Collected data –
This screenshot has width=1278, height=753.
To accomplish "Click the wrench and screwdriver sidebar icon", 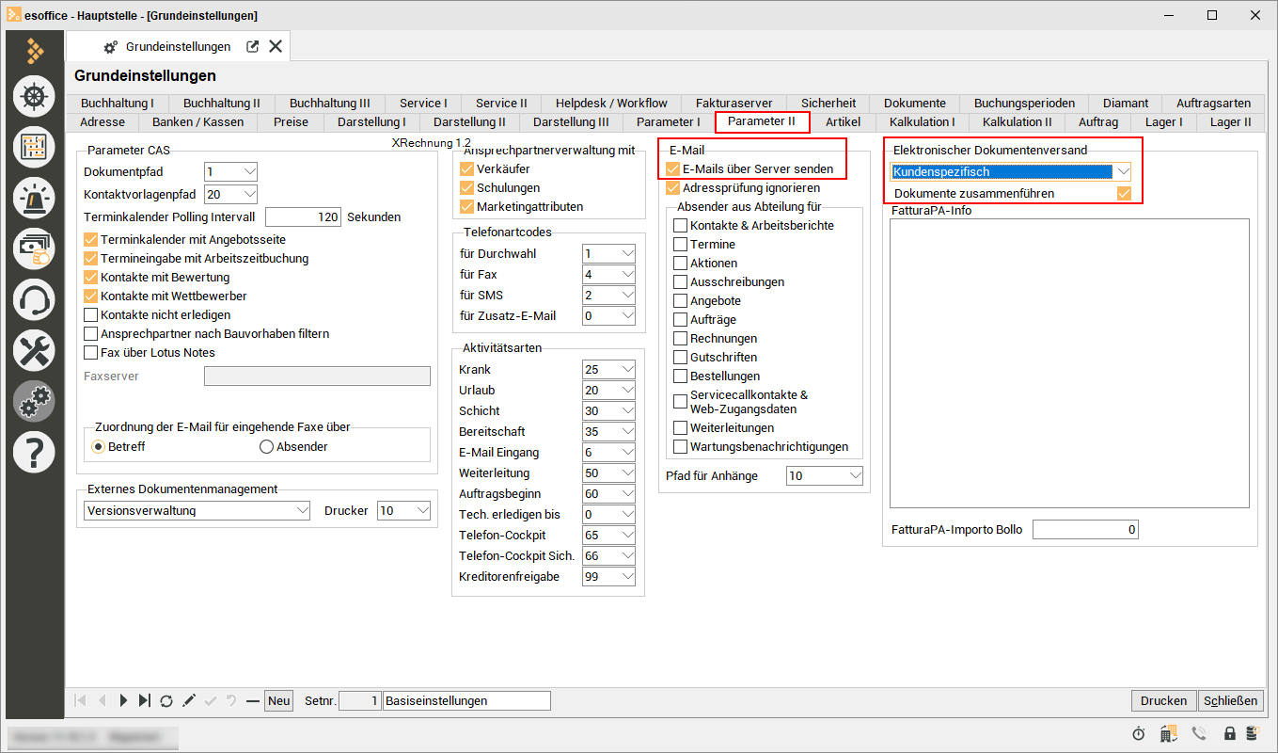I will pos(35,350).
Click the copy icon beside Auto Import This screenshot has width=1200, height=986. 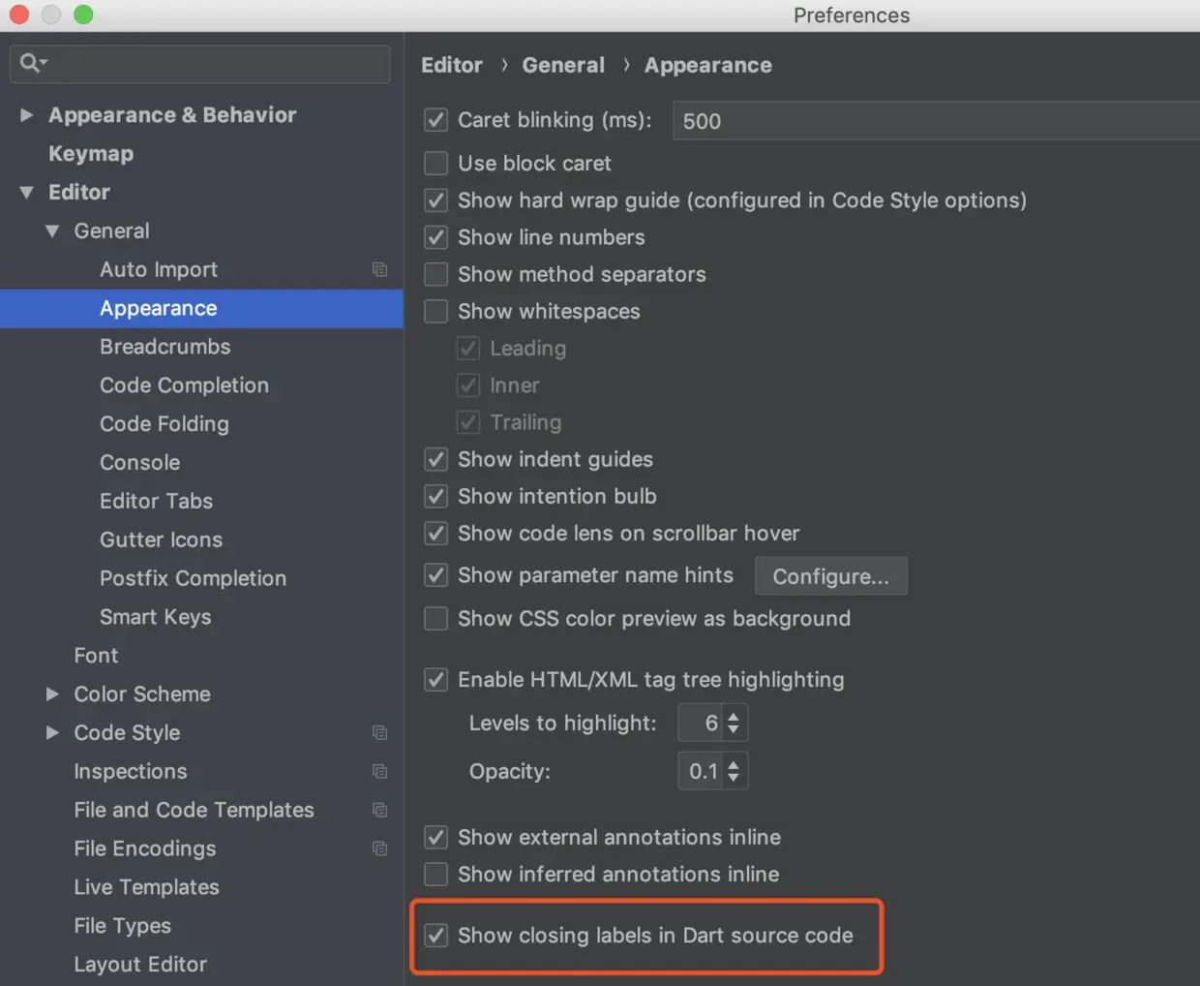(x=379, y=269)
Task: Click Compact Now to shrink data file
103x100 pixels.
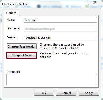Action: click(22, 55)
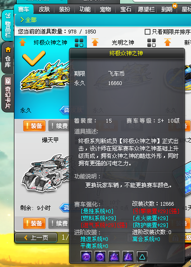Switch to the 皮肤 tab

click(x=44, y=9)

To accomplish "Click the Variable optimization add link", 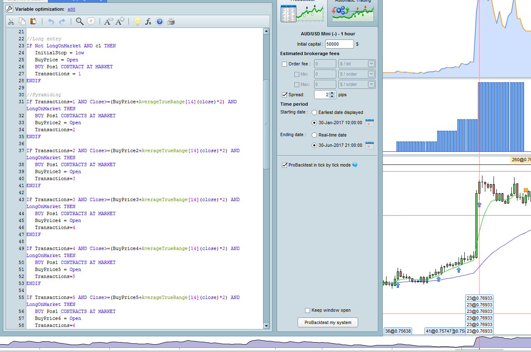I will click(71, 9).
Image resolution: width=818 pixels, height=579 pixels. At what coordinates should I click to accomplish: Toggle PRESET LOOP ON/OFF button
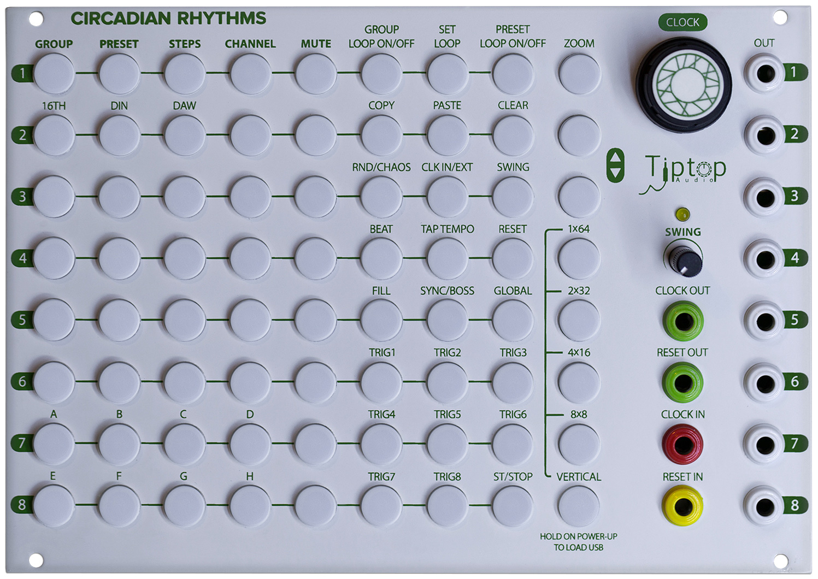point(513,73)
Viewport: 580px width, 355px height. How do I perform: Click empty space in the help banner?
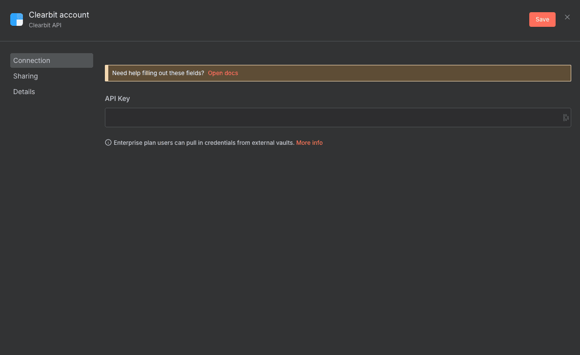(x=400, y=73)

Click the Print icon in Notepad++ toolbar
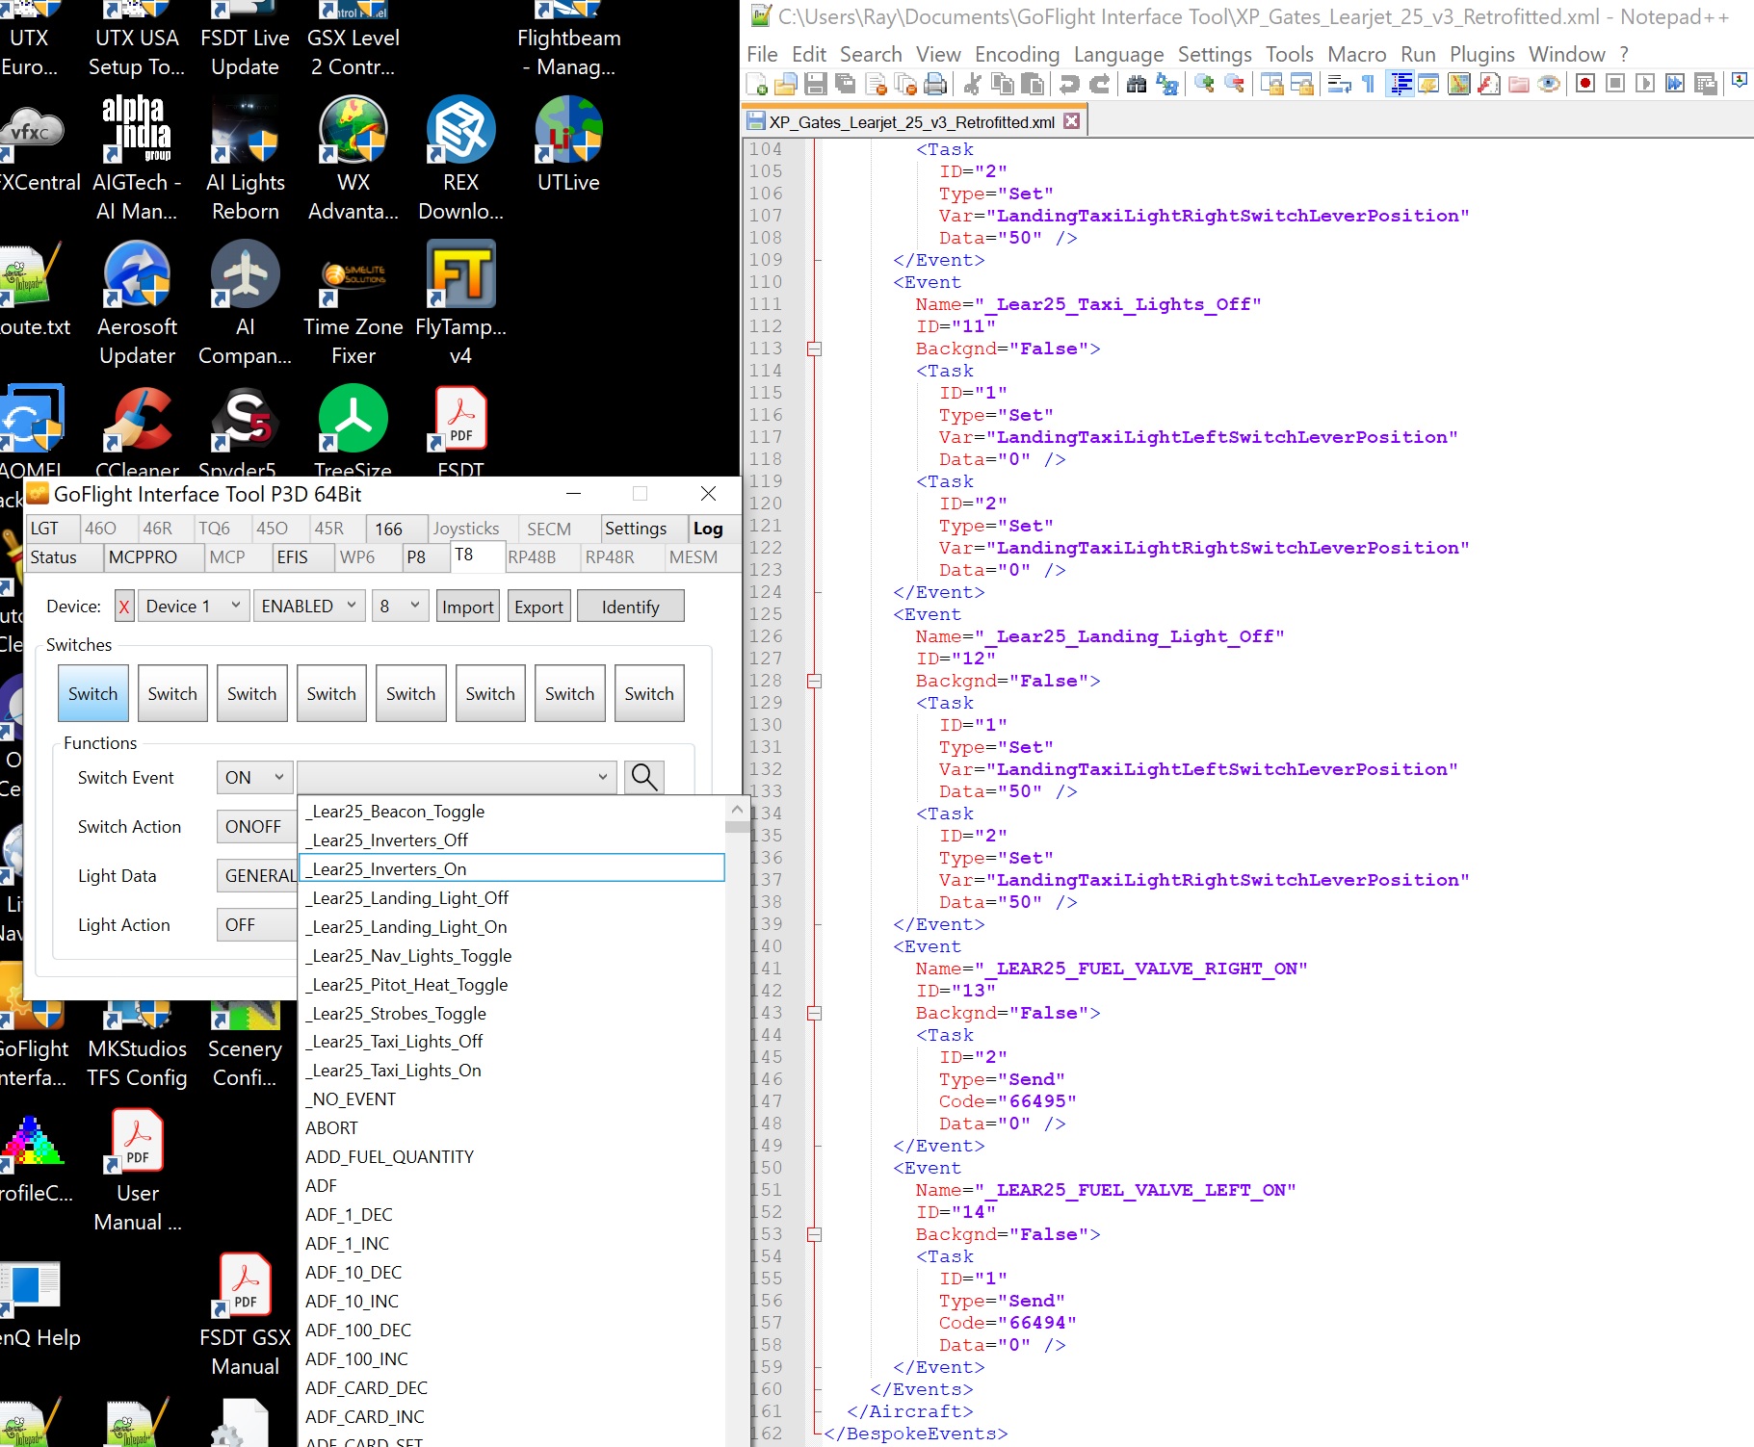click(x=934, y=85)
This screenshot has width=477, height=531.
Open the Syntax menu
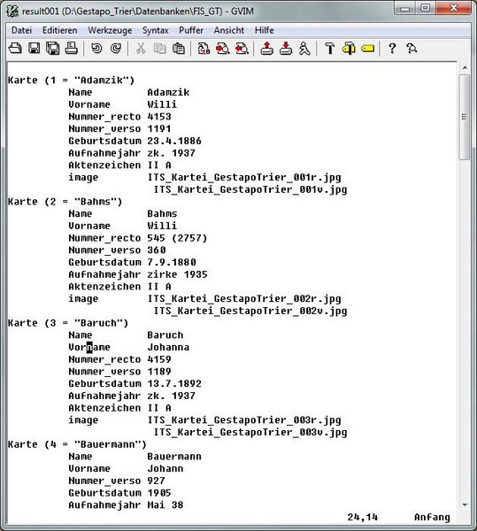click(156, 30)
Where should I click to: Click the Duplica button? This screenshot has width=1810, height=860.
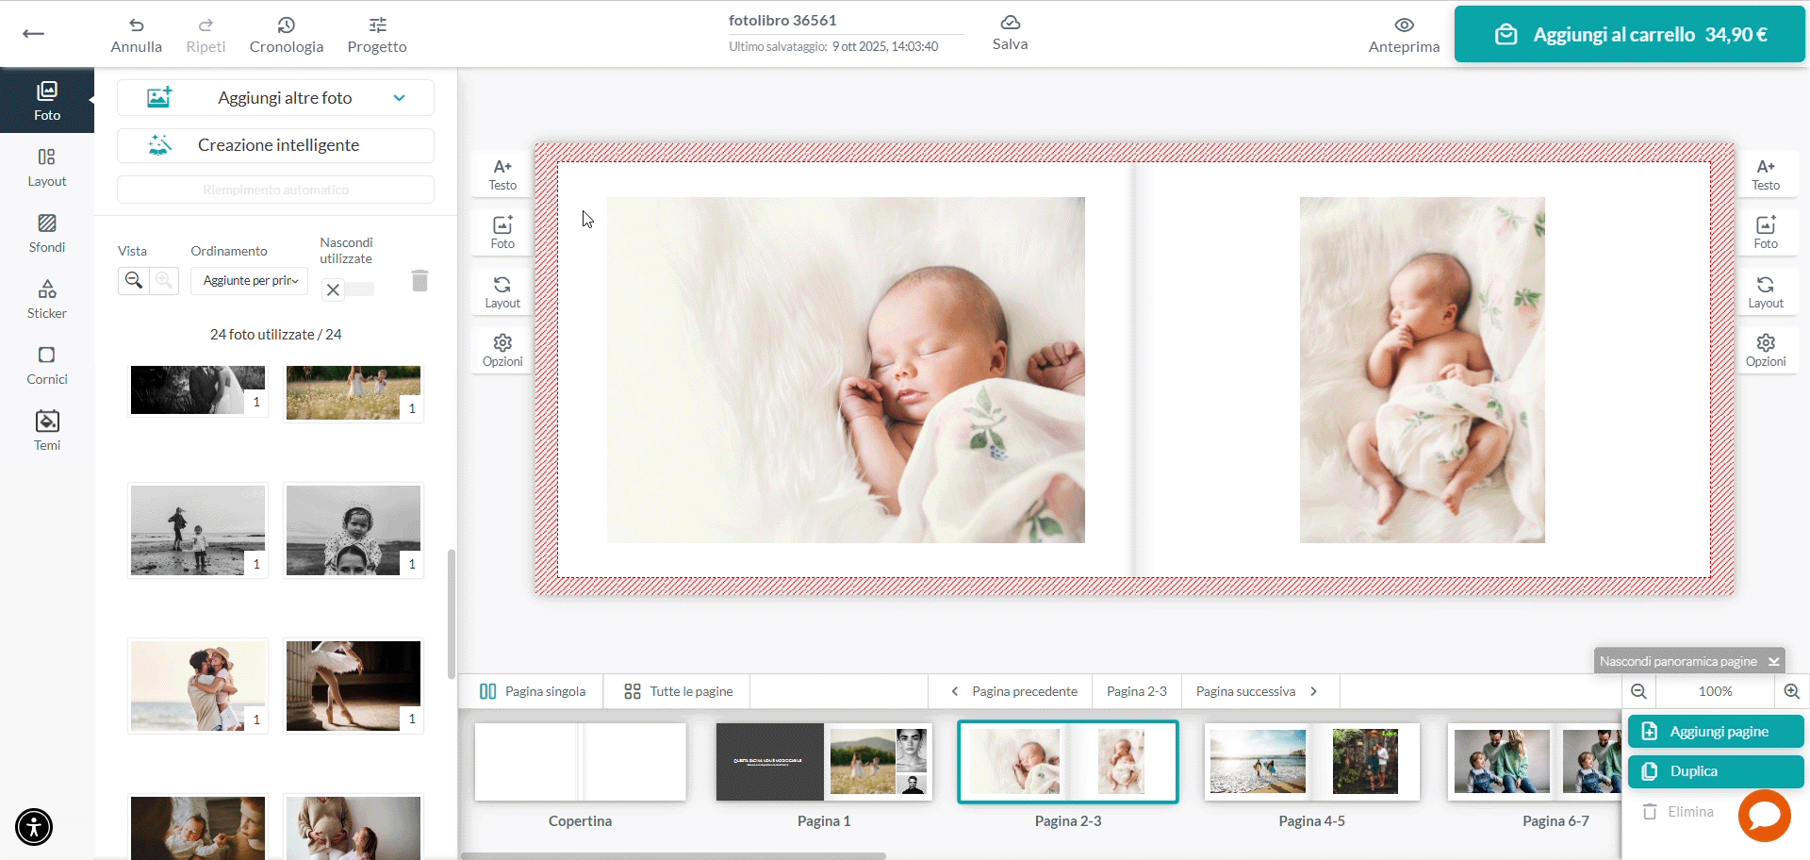click(x=1715, y=771)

YOUR TASK – All lines from the one containing "This screenshot has width=477, height=531." to the end of the entries should appear in the output exactly as written, with no pictures.

WRITTEN ANSWER –
This screenshot has width=477, height=531.
Open the Syntax menu
click(156, 30)
Where should I click to: Click the Duplica button? This screenshot has width=1810, height=860.
click(x=1715, y=771)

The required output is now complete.